%%

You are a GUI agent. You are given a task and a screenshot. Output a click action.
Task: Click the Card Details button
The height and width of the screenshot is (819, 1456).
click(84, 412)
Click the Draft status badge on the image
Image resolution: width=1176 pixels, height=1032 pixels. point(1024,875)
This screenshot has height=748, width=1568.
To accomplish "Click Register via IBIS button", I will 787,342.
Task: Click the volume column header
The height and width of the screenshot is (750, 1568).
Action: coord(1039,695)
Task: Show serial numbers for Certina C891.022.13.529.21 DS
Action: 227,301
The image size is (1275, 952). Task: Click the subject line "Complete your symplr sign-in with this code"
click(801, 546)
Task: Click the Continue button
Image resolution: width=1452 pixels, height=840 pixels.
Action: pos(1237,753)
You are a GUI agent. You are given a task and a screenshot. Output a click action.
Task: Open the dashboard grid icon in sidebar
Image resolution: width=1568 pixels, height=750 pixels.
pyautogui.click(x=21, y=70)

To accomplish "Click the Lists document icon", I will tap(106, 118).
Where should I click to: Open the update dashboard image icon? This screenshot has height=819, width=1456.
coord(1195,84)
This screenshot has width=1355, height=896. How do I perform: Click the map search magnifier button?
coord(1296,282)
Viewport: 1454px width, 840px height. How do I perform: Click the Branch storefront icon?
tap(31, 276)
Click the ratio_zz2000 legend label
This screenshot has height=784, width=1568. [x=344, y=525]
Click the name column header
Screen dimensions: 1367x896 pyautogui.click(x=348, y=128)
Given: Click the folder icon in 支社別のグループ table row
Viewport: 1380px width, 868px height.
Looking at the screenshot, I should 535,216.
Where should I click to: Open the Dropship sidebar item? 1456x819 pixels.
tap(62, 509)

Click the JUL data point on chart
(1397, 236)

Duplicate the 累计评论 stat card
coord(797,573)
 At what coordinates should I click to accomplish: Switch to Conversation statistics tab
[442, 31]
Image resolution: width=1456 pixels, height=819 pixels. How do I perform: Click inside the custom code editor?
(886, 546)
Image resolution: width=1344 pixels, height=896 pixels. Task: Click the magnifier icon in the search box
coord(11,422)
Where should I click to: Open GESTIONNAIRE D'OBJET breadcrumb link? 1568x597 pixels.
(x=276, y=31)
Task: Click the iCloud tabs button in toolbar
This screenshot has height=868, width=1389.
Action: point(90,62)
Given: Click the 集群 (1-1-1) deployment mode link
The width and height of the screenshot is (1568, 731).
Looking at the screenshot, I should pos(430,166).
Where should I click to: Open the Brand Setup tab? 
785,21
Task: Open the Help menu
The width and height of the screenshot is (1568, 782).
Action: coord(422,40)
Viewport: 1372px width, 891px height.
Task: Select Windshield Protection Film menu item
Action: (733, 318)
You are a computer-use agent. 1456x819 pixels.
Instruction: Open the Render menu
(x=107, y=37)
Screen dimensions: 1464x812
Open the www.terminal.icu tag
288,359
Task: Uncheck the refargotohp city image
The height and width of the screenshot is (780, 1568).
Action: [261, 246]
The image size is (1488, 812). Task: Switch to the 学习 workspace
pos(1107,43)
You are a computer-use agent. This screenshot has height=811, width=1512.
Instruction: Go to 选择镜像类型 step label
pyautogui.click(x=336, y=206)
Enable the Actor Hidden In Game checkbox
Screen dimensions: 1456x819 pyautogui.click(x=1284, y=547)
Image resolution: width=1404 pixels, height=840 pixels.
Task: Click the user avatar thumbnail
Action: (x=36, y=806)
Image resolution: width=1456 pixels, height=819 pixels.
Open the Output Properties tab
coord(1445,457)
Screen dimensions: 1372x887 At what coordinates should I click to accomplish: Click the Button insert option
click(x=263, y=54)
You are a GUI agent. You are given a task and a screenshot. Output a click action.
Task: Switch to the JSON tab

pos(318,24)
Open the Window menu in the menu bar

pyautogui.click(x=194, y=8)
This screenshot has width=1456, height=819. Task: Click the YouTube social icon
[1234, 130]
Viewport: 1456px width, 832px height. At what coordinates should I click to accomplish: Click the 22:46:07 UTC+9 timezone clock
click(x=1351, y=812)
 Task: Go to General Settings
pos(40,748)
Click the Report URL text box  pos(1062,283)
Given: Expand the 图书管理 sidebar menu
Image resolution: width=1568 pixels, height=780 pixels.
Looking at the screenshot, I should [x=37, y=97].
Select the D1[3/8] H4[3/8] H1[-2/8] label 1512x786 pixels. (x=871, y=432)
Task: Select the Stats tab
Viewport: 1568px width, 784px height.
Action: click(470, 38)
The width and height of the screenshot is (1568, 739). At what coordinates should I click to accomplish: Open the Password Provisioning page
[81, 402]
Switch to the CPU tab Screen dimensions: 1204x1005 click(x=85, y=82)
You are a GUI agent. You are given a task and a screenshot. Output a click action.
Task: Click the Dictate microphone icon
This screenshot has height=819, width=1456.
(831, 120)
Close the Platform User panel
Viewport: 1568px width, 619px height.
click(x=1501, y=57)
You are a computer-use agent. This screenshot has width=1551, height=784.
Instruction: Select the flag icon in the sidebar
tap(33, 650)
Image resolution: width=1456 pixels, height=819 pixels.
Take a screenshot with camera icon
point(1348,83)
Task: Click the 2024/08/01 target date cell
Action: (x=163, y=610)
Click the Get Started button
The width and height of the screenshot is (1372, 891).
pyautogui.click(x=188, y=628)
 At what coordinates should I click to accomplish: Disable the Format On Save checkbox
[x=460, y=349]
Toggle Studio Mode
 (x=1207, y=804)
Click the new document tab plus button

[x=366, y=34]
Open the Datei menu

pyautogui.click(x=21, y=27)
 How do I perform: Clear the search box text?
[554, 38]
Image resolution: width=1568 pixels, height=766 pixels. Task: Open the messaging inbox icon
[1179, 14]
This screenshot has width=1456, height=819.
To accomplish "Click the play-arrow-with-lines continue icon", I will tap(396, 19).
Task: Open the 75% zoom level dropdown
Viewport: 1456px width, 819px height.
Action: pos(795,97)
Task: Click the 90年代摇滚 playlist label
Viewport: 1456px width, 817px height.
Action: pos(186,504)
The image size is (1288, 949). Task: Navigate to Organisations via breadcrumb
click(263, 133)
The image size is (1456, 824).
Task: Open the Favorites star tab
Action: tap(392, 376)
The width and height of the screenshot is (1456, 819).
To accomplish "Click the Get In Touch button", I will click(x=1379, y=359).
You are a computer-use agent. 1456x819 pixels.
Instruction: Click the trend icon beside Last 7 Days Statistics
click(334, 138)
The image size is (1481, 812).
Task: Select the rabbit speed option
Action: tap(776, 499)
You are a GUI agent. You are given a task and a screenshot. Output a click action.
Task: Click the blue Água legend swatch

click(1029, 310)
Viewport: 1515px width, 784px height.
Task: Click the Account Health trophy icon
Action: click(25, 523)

%%

**Work instruction:** All lines from the one with "Image resolution: width=1568 pixels, height=766" through the end of the material above are to be printed exactly, and only those.

**Solution to this problem:**
Image resolution: width=1568 pixels, height=766 pixels. Task: Open the messaging inbox icon
[1179, 14]
This screenshot has width=1456, height=819.
To accomplish "Click the play-arrow-with-lines continue icon", I will tap(396, 19).
Task: Open the 75% zoom level dropdown
Viewport: 1456px width, 819px height.
Action: pos(795,97)
Task: Click the 90年代摇滚 playlist label
Viewport: 1456px width, 817px height.
Action: pos(186,504)
The image size is (1288, 949). Task: Navigate to Organisations via breadcrumb
click(263, 133)
The image size is (1456, 824).
Task: Open the Favorites star tab
Action: tap(392, 376)
The width and height of the screenshot is (1456, 819).
To accomplish "Click the Get In Touch button", I will click(x=1379, y=359).
You are a computer-use agent. 1456x819 pixels.
Instruction: Click the trend icon beside Last 7 Days Statistics
click(334, 138)
The image size is (1481, 812).
Task: Select the rabbit speed option
Action: tap(776, 499)
You are a GUI agent. You are given a task and a screenshot. Output a click action.
Task: Click the blue Água legend swatch

click(1029, 310)
Viewport: 1515px width, 784px height.
Task: Click the Account Health trophy icon
Action: click(25, 523)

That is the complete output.